(What you need to do):
When a line in the material beneath includes the word "target", add it to the count, and report the count alone.

+-------+

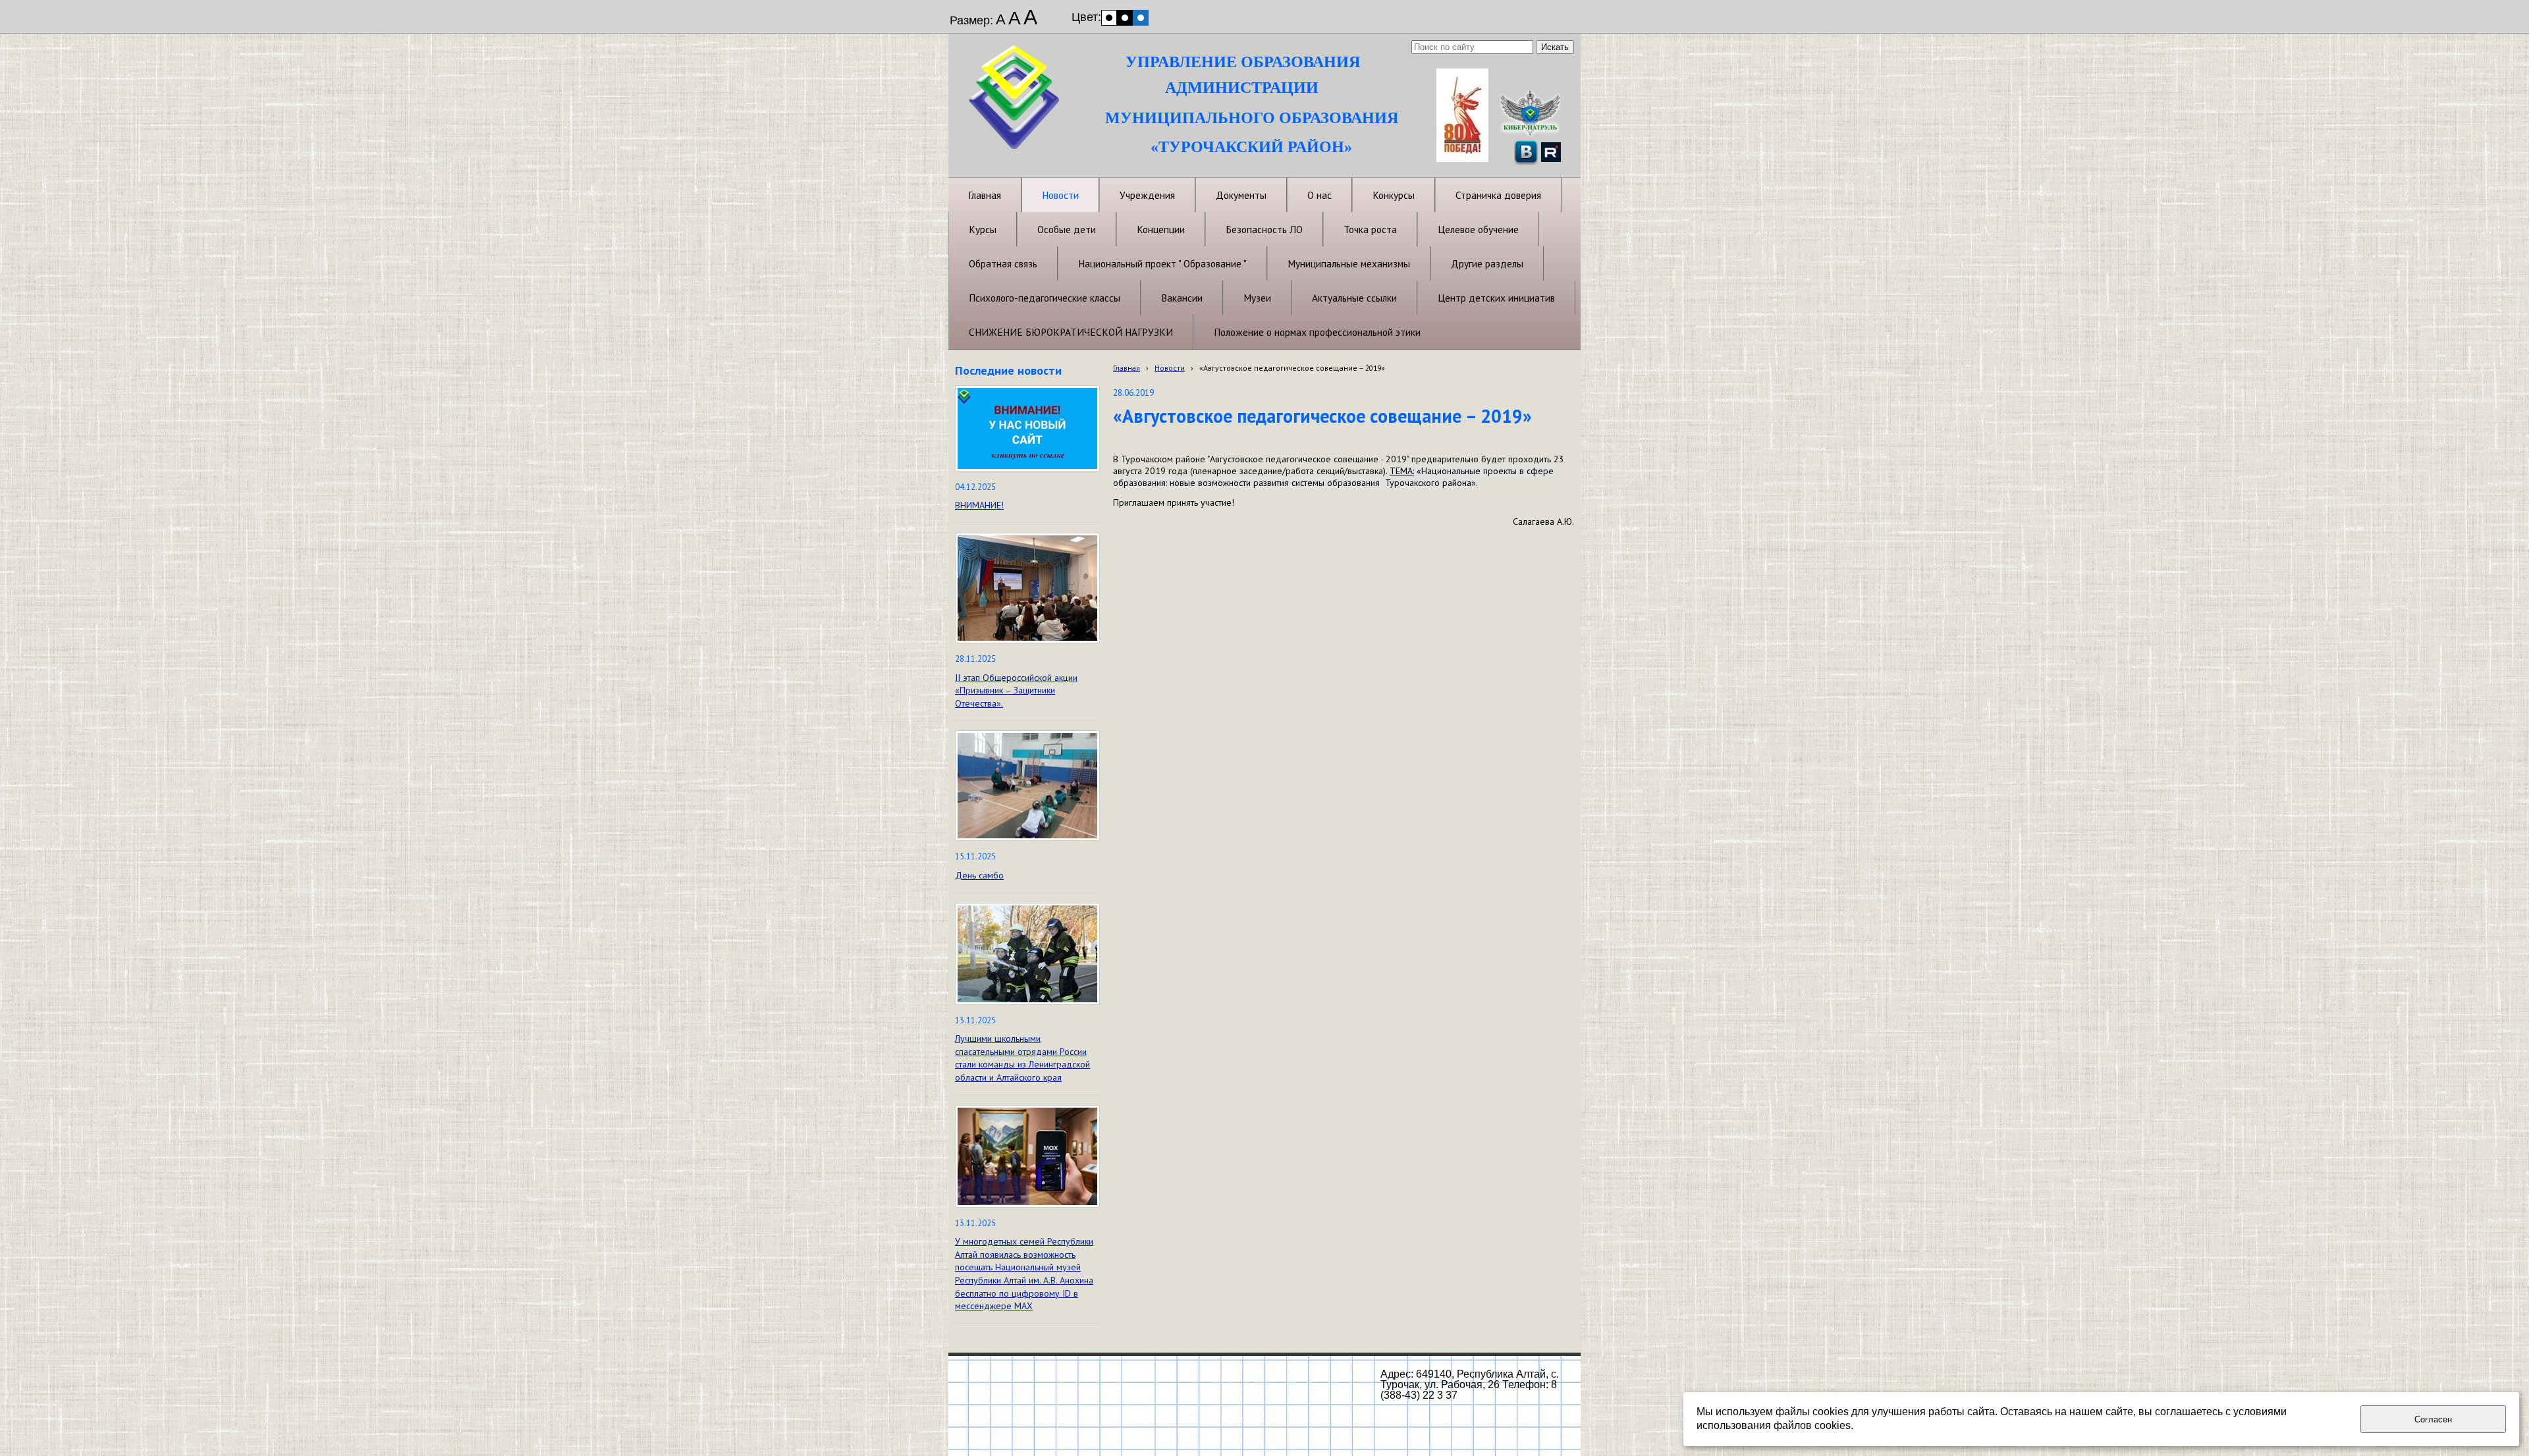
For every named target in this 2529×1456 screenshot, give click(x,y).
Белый (1109, 18)
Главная (1126, 368)
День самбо (979, 875)
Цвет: (1086, 17)
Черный (1125, 18)
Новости (1170, 368)
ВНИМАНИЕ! (979, 505)
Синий (1141, 18)
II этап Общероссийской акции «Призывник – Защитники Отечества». (1016, 690)
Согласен (2433, 1419)
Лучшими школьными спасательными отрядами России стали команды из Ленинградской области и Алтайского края (1022, 1058)
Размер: (971, 20)
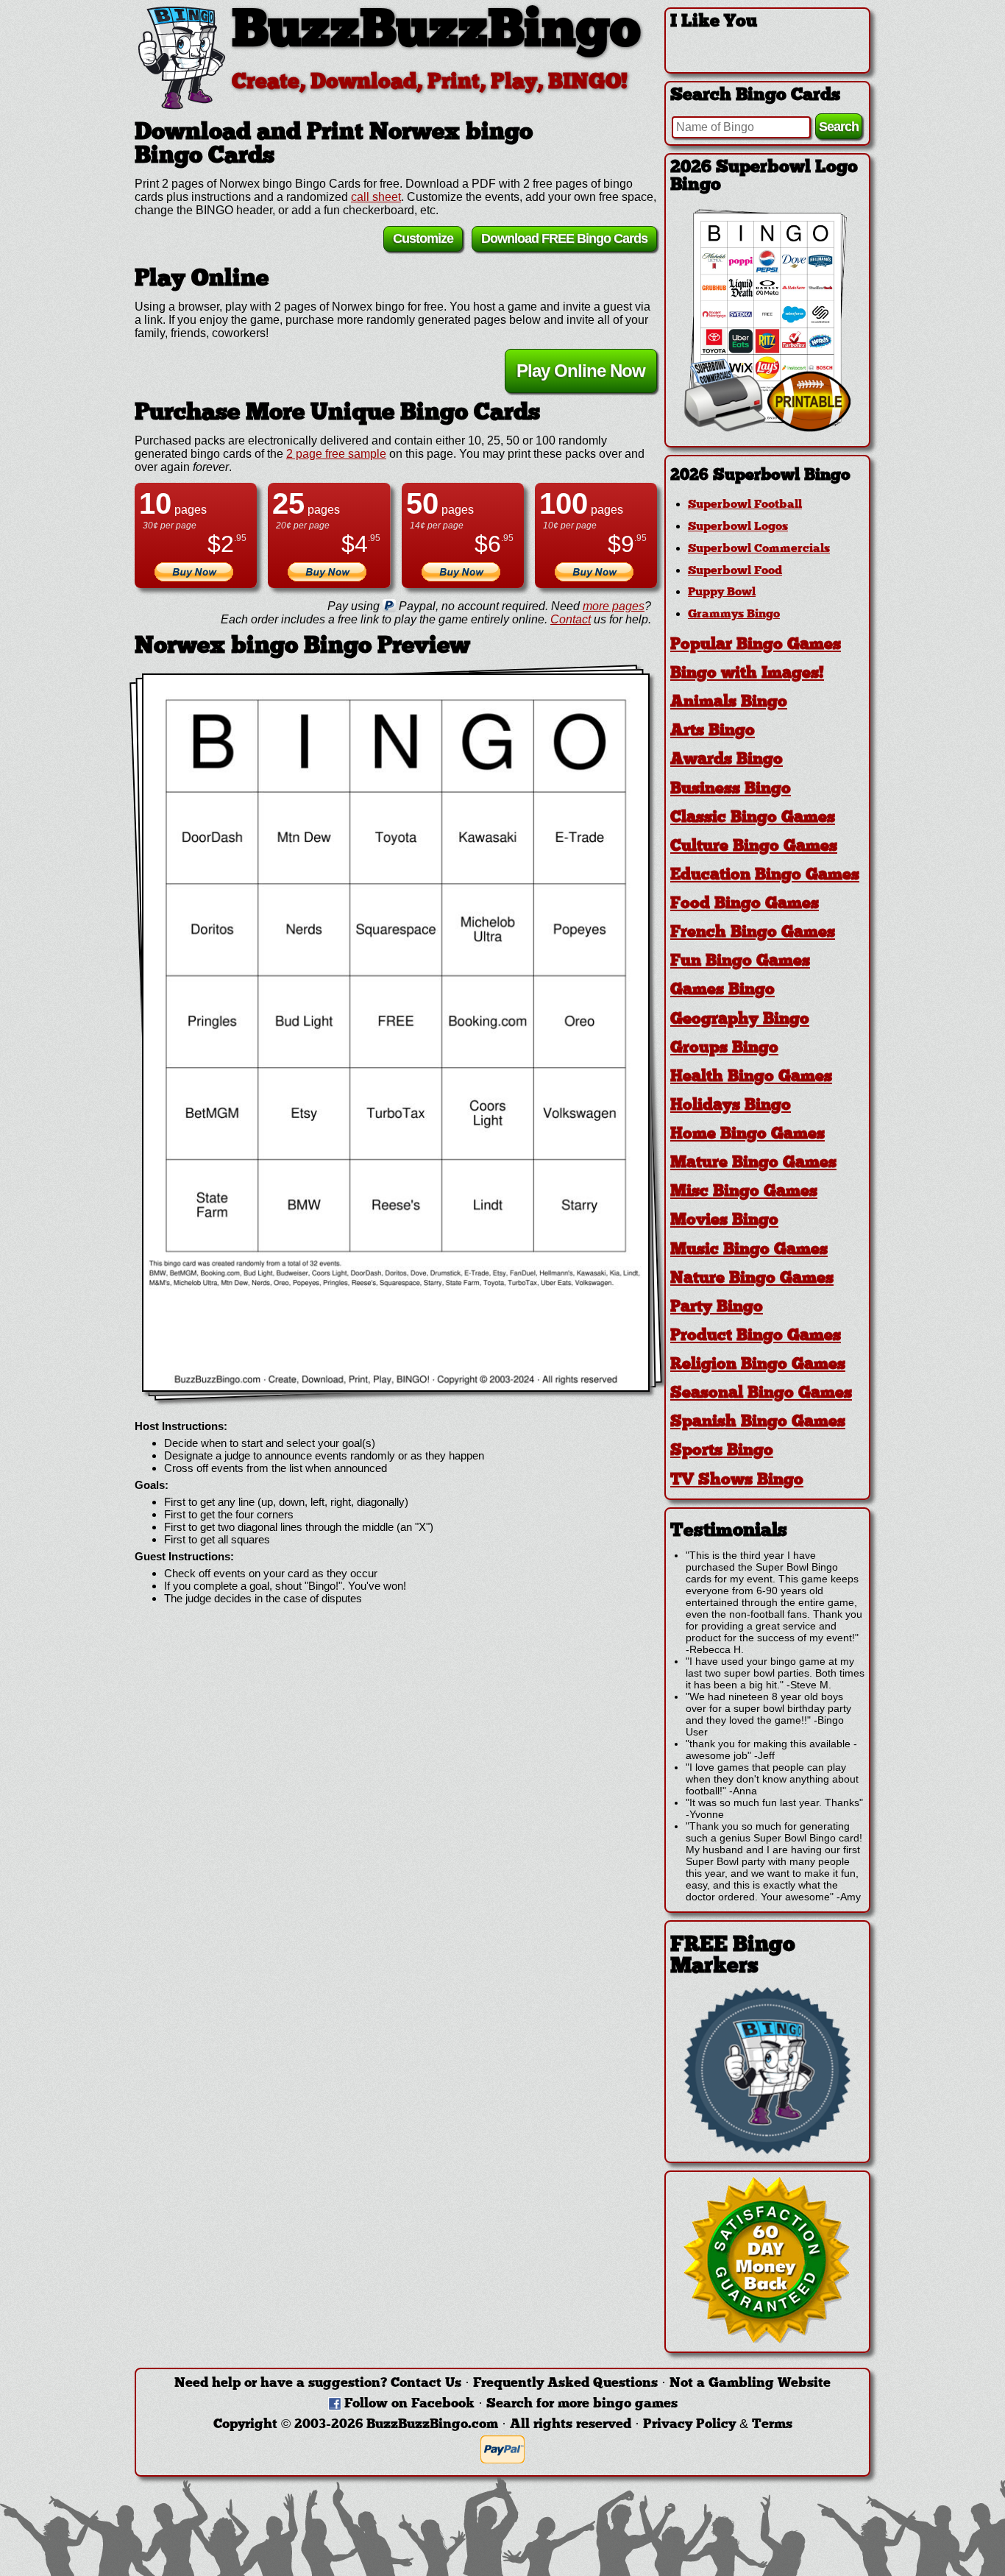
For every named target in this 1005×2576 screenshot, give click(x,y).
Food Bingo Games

+-------+

(Exercise output):
2